GOAL OF THE EXERCISE: Reproduce all records exactly.

Dataset entries:

_ _ _

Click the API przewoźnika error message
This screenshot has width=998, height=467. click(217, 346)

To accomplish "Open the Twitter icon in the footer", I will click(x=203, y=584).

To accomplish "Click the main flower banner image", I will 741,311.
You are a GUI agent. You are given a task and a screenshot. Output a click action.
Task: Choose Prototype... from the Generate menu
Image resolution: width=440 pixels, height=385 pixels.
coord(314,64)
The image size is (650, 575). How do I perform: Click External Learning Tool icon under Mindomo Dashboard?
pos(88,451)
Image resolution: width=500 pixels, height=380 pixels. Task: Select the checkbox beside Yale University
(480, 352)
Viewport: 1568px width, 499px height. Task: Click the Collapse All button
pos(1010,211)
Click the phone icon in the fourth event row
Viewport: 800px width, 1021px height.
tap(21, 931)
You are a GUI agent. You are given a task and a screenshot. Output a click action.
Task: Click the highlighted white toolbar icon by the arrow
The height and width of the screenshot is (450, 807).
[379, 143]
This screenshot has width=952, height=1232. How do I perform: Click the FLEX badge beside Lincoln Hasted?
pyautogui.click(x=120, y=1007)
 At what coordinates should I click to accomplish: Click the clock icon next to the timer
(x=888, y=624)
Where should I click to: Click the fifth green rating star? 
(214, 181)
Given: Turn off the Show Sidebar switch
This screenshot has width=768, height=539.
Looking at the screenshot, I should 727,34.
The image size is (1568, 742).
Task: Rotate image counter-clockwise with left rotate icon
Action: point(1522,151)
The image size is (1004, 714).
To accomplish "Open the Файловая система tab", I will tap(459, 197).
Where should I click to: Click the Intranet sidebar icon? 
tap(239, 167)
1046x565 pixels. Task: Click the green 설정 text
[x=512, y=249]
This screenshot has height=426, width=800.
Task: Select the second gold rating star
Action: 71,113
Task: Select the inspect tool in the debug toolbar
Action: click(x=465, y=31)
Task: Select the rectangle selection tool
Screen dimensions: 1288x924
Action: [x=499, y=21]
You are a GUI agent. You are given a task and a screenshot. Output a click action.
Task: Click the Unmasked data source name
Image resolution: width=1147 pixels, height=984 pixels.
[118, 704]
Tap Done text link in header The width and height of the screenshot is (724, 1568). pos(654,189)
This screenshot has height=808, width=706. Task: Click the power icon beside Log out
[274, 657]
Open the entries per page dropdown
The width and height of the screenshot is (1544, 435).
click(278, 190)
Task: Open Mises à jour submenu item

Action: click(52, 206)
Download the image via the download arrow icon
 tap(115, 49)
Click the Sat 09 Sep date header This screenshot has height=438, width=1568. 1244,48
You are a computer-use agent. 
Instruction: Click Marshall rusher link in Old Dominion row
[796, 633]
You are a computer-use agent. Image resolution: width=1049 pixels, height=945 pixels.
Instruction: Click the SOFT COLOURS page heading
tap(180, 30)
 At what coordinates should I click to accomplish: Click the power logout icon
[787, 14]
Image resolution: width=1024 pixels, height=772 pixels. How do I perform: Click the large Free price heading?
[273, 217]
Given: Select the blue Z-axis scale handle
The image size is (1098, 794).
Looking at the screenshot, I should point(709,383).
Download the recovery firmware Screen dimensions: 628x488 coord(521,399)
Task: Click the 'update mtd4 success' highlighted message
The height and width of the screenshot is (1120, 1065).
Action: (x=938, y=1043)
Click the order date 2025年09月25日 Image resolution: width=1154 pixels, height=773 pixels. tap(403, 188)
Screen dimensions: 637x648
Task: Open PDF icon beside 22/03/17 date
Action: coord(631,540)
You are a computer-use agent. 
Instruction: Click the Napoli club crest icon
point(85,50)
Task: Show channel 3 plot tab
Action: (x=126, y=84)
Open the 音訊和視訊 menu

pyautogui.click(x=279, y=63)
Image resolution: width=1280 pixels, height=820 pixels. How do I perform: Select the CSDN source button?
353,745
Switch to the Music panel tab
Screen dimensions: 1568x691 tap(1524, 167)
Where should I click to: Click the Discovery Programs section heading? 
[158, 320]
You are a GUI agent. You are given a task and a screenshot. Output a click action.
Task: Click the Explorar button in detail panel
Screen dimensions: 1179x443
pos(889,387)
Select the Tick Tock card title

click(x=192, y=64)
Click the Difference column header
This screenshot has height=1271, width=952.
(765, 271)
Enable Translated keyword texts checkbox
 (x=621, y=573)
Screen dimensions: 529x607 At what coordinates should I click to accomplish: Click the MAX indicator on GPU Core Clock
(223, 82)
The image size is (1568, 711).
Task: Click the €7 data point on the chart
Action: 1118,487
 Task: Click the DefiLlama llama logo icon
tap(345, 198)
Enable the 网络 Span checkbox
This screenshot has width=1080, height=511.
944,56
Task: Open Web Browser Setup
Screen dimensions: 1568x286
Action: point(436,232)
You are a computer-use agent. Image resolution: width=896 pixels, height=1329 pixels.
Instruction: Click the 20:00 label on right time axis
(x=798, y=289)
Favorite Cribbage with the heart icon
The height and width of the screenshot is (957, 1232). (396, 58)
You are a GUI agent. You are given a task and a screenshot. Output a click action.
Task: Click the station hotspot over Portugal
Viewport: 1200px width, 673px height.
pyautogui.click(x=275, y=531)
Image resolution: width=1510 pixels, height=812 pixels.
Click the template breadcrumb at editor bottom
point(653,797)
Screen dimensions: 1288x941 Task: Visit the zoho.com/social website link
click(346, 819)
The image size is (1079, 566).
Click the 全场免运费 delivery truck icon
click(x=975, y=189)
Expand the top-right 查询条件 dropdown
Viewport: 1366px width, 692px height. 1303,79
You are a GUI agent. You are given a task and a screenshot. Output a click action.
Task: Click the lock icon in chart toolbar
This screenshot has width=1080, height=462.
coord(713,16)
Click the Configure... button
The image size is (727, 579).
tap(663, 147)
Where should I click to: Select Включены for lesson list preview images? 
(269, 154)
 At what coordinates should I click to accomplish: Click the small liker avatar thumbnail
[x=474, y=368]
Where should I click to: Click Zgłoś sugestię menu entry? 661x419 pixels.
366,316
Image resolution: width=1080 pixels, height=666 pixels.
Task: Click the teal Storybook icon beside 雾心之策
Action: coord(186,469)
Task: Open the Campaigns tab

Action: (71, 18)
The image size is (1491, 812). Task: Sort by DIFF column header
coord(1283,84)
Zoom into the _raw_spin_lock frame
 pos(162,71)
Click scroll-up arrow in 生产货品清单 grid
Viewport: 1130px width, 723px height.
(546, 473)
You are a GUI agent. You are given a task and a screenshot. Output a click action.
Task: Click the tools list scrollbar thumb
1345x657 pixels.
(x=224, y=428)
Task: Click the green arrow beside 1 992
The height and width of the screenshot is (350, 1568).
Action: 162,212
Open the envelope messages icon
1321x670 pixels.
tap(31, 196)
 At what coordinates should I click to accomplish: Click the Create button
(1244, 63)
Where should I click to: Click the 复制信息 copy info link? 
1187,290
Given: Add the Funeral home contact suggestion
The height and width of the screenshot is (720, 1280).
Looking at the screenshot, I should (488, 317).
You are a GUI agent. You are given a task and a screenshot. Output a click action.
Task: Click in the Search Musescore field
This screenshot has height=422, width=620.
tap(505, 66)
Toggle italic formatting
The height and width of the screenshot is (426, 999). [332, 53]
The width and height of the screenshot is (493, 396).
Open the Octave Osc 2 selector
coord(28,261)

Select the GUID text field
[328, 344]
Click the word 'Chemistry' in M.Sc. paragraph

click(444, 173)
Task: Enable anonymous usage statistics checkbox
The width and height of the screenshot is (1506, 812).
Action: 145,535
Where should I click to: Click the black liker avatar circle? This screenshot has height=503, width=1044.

_ _ _

EXERCISE OUTPUT:
Click the API przewoźnika error message
This screenshot has width=998, height=467. click(217, 346)

To accomplish "Open the Twitter icon in the footer", I will click(x=203, y=584).

To accomplish "Click the main flower banner image", I will 741,311.
You are a GUI agent. You are given a task and a screenshot. Output a click action.
Task: Choose Prototype... from the Generate menu
Image resolution: width=440 pixels, height=385 pixels.
coord(314,64)
The image size is (650, 575). How do I perform: Click External Learning Tool icon under Mindomo Dashboard?
pos(88,451)
Image resolution: width=500 pixels, height=380 pixels. Task: Select the checkbox beside Yale University
(480, 352)
Viewport: 1568px width, 499px height. Task: Click the Collapse All button
pos(1010,211)
Click the phone icon in the fourth event row
Viewport: 800px width, 1021px height.
tap(21, 931)
You are a GUI agent. You are given a task and a screenshot. Output a click action.
Task: Click the highlighted white toolbar icon by the arrow
The height and width of the screenshot is (450, 807).
[379, 143]
This screenshot has width=952, height=1232. How do I perform: Click the FLEX badge beside Lincoln Hasted?
pyautogui.click(x=120, y=1007)
 At what coordinates should I click to accomplish: Click the clock icon next to the timer
(x=888, y=624)
Where should I click to: Click the fifth green rating star? 
(214, 181)
Given: Turn off the Show Sidebar switch
This screenshot has width=768, height=539.
Looking at the screenshot, I should 727,34.
The image size is (1568, 742).
Task: Rotate image counter-clockwise with left rotate icon
Action: point(1522,151)
The image size is (1004, 714).
To accomplish "Open the Файловая система tab", I will tap(459, 197).
Where should I click to: Click the Intranet sidebar icon? 
tap(239, 167)
1046x565 pixels. Task: Click the green 설정 text
[x=512, y=249]
This screenshot has height=426, width=800.
Task: Select the second gold rating star
Action: 71,113
Task: Select the inspect tool in the debug toolbar
Action: click(x=465, y=31)
Task: Select the rectangle selection tool
Screen dimensions: 1288x924
Action: [x=499, y=21]
You are a GUI agent. You are given a task and a screenshot. Output a click action.
Task: Click the Unmasked data source name
Image resolution: width=1147 pixels, height=984 pixels.
[118, 704]
Tap Done text link in header The width and height of the screenshot is (724, 1568). pos(654,189)
This screenshot has height=808, width=706. Task: Click the power icon beside Log out
[274, 657]
Open the entries per page dropdown
The width and height of the screenshot is (1544, 435).
click(278, 190)
Task: Open Mises à jour submenu item

Action: click(52, 206)
Download the image via the download arrow icon
 tap(115, 49)
Click the Sat 09 Sep date header This screenshot has height=438, width=1568. 1244,48
You are a computer-use agent. 
Instruction: Click Marshall rusher link in Old Dominion row
[796, 633]
You are a computer-use agent. Image resolution: width=1049 pixels, height=945 pixels.
Instruction: Click the SOFT COLOURS page heading
tap(180, 30)
 At what coordinates should I click to accomplish: Click the power logout icon
[787, 14]
Image resolution: width=1024 pixels, height=772 pixels. How do I perform: Click the large Free price heading?
[273, 217]
Given: Select the blue Z-axis scale handle
The image size is (1098, 794).
Looking at the screenshot, I should point(709,383).
Download the recovery firmware Screen dimensions: 628x488 coord(521,399)
Task: Click the 'update mtd4 success' highlighted message
The height and width of the screenshot is (1120, 1065).
Action: (x=938, y=1043)
Click the order date 2025年09月25日 Image resolution: width=1154 pixels, height=773 pixels. tap(403, 188)
Screen dimensions: 637x648
Task: Open PDF icon beside 22/03/17 date
Action: coord(631,540)
You are a computer-use agent. 
Instruction: Click the Napoli club crest icon
point(85,50)
Task: Show channel 3 plot tab
Action: (x=126, y=84)
Open the 音訊和視訊 menu

pyautogui.click(x=279, y=63)
Image resolution: width=1280 pixels, height=820 pixels. How do I perform: Select the CSDN source button?
353,745
Switch to the Music panel tab
Screen dimensions: 1568x691 tap(1524, 167)
Where should I click to: Click the Discovery Programs section heading? 
[158, 320]
You are a GUI agent. You are given a task and a screenshot. Output a click action.
Task: Click the Explorar button in detail panel
Screen dimensions: 1179x443
pos(889,387)
Select the Tick Tock card title

click(x=192, y=64)
Click the Difference column header
This screenshot has height=1271, width=952.
(765, 271)
Enable Translated keyword texts checkbox
 (x=621, y=573)
Screen dimensions: 529x607 At what coordinates should I click to accomplish: Click the MAX indicator on GPU Core Clock
(223, 82)
The image size is (1568, 711).
Task: Click the €7 data point on the chart
Action: 1118,487
 Task: Click the DefiLlama llama logo icon
tap(345, 198)
Enable the 网络 Span checkbox
This screenshot has width=1080, height=511.
944,56
Task: Open Web Browser Setup
Screen dimensions: 1568x286
Action: point(436,232)
You are a computer-use agent. Image resolution: width=896 pixels, height=1329 pixels.
Instruction: Click the 20:00 label on right time axis
(x=798, y=289)
Favorite Cribbage with the heart icon
The height and width of the screenshot is (957, 1232). (396, 58)
You are a GUI agent. You are given a task and a screenshot. Output a click action.
Task: Click the station hotspot over Portugal
Viewport: 1200px width, 673px height.
pyautogui.click(x=275, y=531)
Image resolution: width=1510 pixels, height=812 pixels.
Click the template breadcrumb at editor bottom
point(653,797)
Screen dimensions: 1288x941 Task: Visit the zoho.com/social website link
click(346, 819)
The image size is (1079, 566).
Click the 全场免运费 delivery truck icon
click(x=975, y=189)
Expand the top-right 查询条件 dropdown
Viewport: 1366px width, 692px height. 1303,79
You are a GUI agent. You are given a task and a screenshot. Output a click action.
Task: Click the lock icon in chart toolbar
This screenshot has width=1080, height=462.
coord(713,16)
Click the Configure... button
The image size is (727, 579).
tap(663, 147)
Where should I click to: Select Включены for lesson list preview images? 
(269, 154)
 At what coordinates should I click to accomplish: Click the small liker avatar thumbnail
[x=474, y=368]
Where should I click to: Click Zgłoś sugestię menu entry? 661x419 pixels.
366,316
Image resolution: width=1080 pixels, height=666 pixels.
Task: Click the teal Storybook icon beside 雾心之策
Action: coord(186,469)
Task: Open the Campaigns tab

Action: (71, 18)
The image size is (1491, 812). Task: Sort by DIFF column header
coord(1283,84)
Zoom into the _raw_spin_lock frame
 pos(162,71)
Click scroll-up arrow in 生产货品清单 grid
Viewport: 1130px width, 723px height.
(546, 473)
You are a GUI agent. You are given a task and a screenshot. Output a click action.
Task: Click the tools list scrollbar thumb
1345x657 pixels.
(x=224, y=428)
Task: Click the green arrow beside 1 992
The height and width of the screenshot is (350, 1568).
Action: 162,212
Open the envelope messages icon
1321x670 pixels.
tap(31, 196)
 At what coordinates should I click to accomplish: Click the Create button
(1244, 63)
Where should I click to: Click the 复制信息 copy info link? 
1187,290
Given: Add the Funeral home contact suggestion
The height and width of the screenshot is (720, 1280).
Looking at the screenshot, I should (488, 317).
You are a GUI agent. You are given a task and a screenshot. Output a click action.
Task: Click in the Search Musescore field
This screenshot has height=422, width=620.
tap(505, 66)
Toggle italic formatting
The height and width of the screenshot is (426, 999). [332, 53]
The width and height of the screenshot is (493, 396).
Open the Octave Osc 2 selector
coord(28,261)

Select the GUID text field
[328, 344]
Click the word 'Chemistry' in M.Sc. paragraph

click(444, 173)
Task: Enable anonymous usage statistics checkbox
The width and height of the screenshot is (1506, 812).
Action: 145,535
Where should I click to: Click the black liker avatar circle? This screenshot has height=503, width=1044.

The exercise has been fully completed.